His glance went to the line of uniformed officers seated nearby in the shade. 'If that man over there is Pike, he'll shoot at us from cover. But he can only be on one side of the thicket at a time. The men must be told to advance quickly if they're unopposed. Once they're in the brush, he loses the advantage of his rifle.

But they must watch for the bayonet then.'

Crouched on his haunches in the dugout, Pike began to lay out his things. From the capacious leather bag he drew his uniform — shirt, breeches, tunic — and placed them on the broad step cut into the rear of the excavation. His neatly rolled puttees were added to the pile. Next came the gas mask.

His movements, measured and unhurried, gave no clue to his mental state, which for many hours had been battered by doubt and indecision. His normally stony emotional structure was fractured by extremes of feeling that produced at almost the same instant a hot flush of impulse towards action and an icy realization of the dangers that hung over him.

Travelling on his motorcycle from Rudd's Cross the day before, he had several times been on the point of turning back and returning to the hamlet. To the garden shed and Mrs Troy's cottage where a situation now existed that required his urgent attention.

But his need drew him on, and in the dark recesses of his soul this seemed to have its own logic. He had no other business than the one he was engaged on. It was the sole aim of his wasted life and, seen from that perspective, even the need to protect himself paled into unimportance.

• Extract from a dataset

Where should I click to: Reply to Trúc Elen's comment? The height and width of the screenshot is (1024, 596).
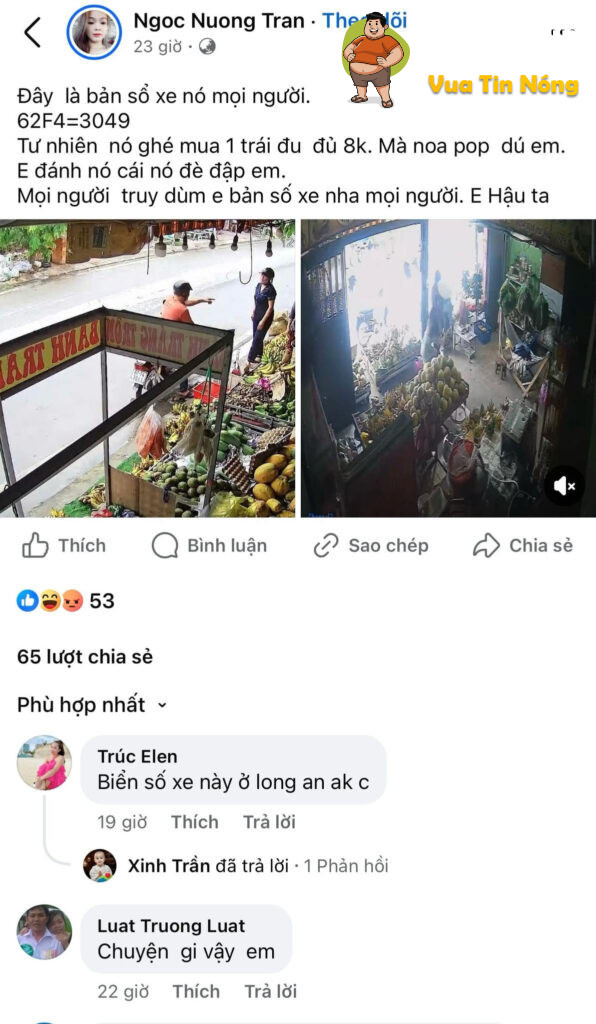[x=269, y=822]
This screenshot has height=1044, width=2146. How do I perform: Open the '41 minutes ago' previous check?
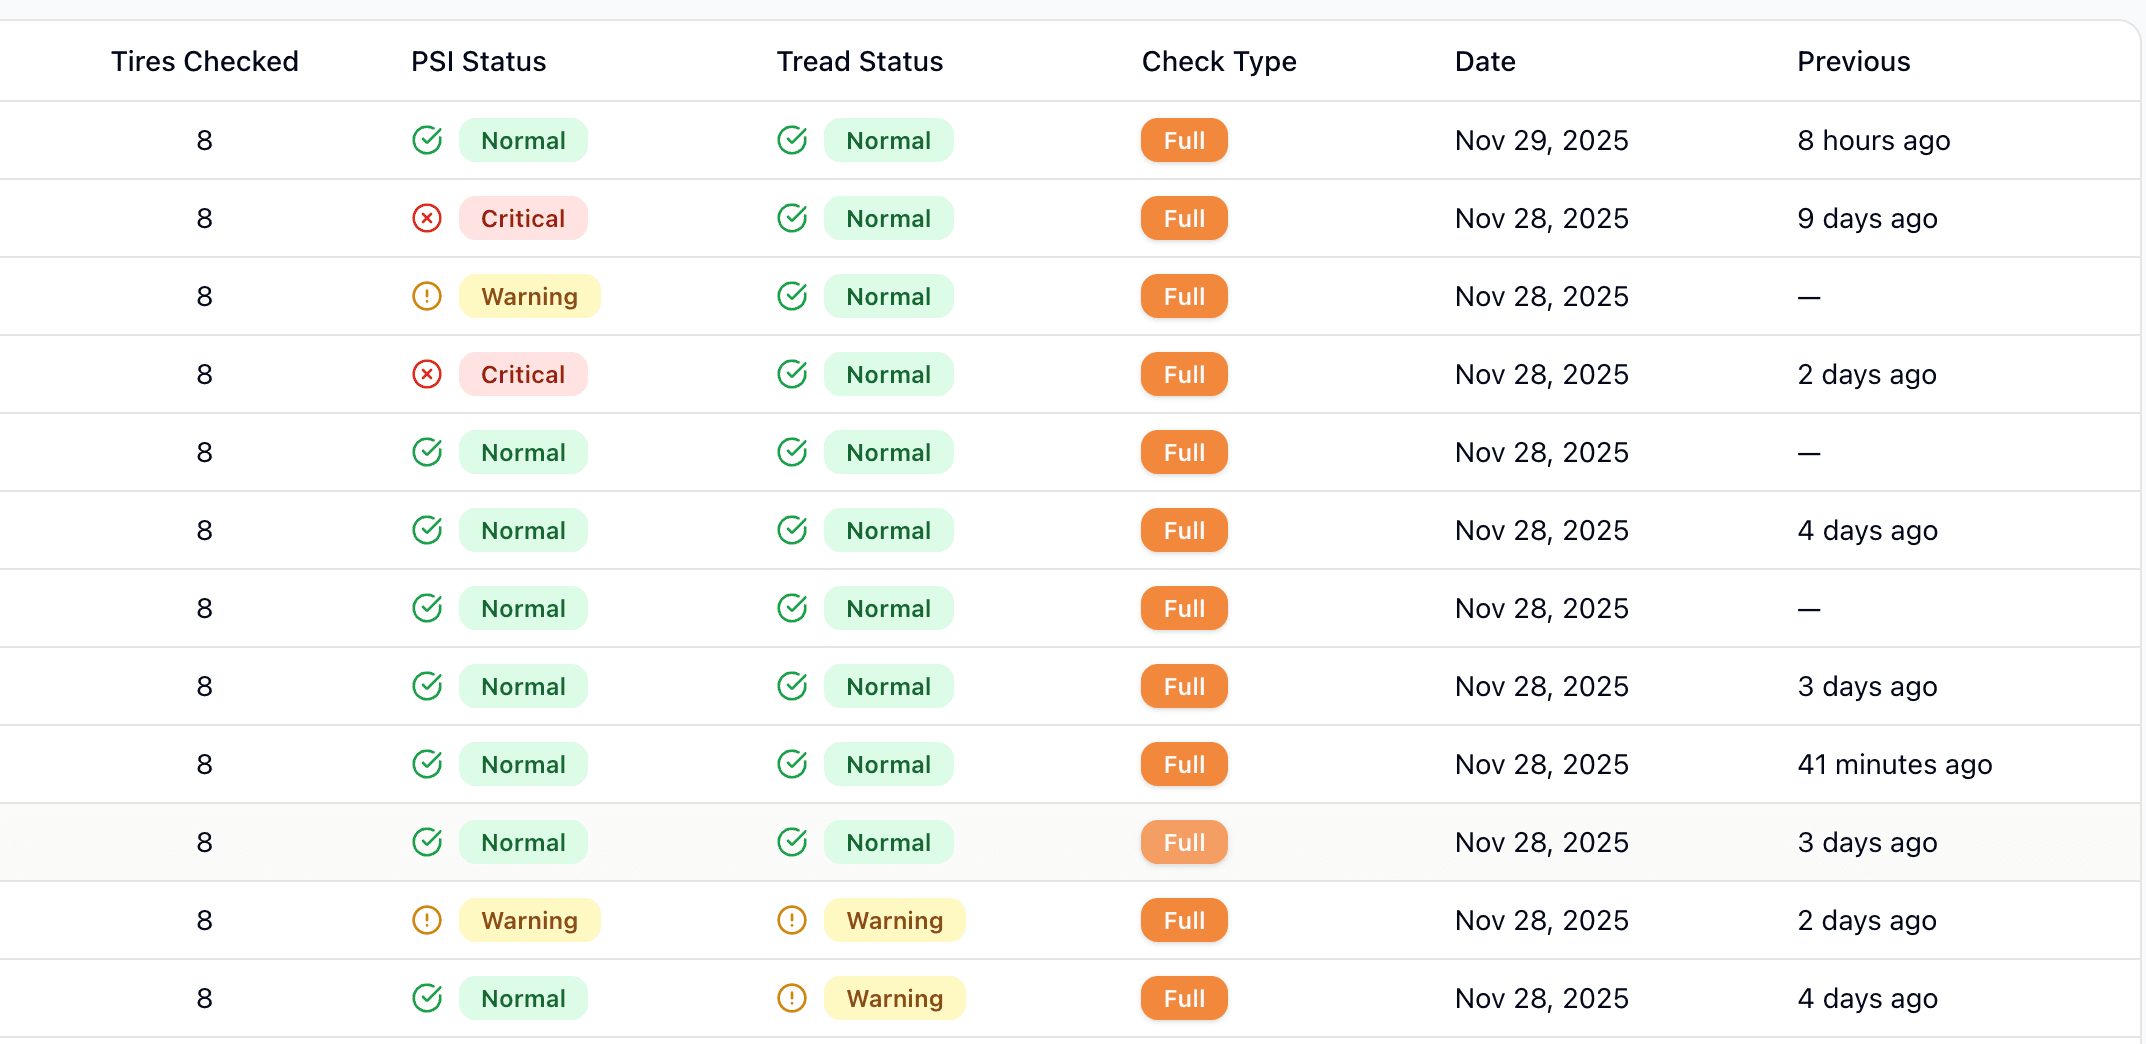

Nevertheless, his agitation had already produced small but significant changes in his behaviour. He had begun his journey from Rudd's Cross in the usual manner, following a complicated route of back roads and country lanes, avoiding major thoroughfares. But after an hour he had lost patience and, with a recklessness foreign to his nature, had joined the main road, taking the coastal highway to Hastings, then swinging north towards Tunbridge Wells. Bent over the handlebars, and with his cap pulled low over his eyes, he had ridden at a steady thirty miles an hour without incident until he reached a turn-off that took him westwards into Ashdown Forest.

It was late afternoon when he arrived — still daylight — but he strode uncaring through the woods to the site of the dugout, his bag hoisted on his shoulder.

His thoughts were fixed on the hours that lay ahead.

Above all, on the following evening. Everything else was shunted to the back of his mind, to be dealt with later.

On reaching the dense thicket he found the brushwood he had used to camouflage the digging undisturbed except in one corner where some of the branches had fallen into the pit. He examined the spot carefully. Although it seemed likely that wind and rain had shifted them, he spent the next twenty minutes searching the area for any signs of a human intrusion. A footprint. A cigarette stub. He found nothing to arouse his suspicion.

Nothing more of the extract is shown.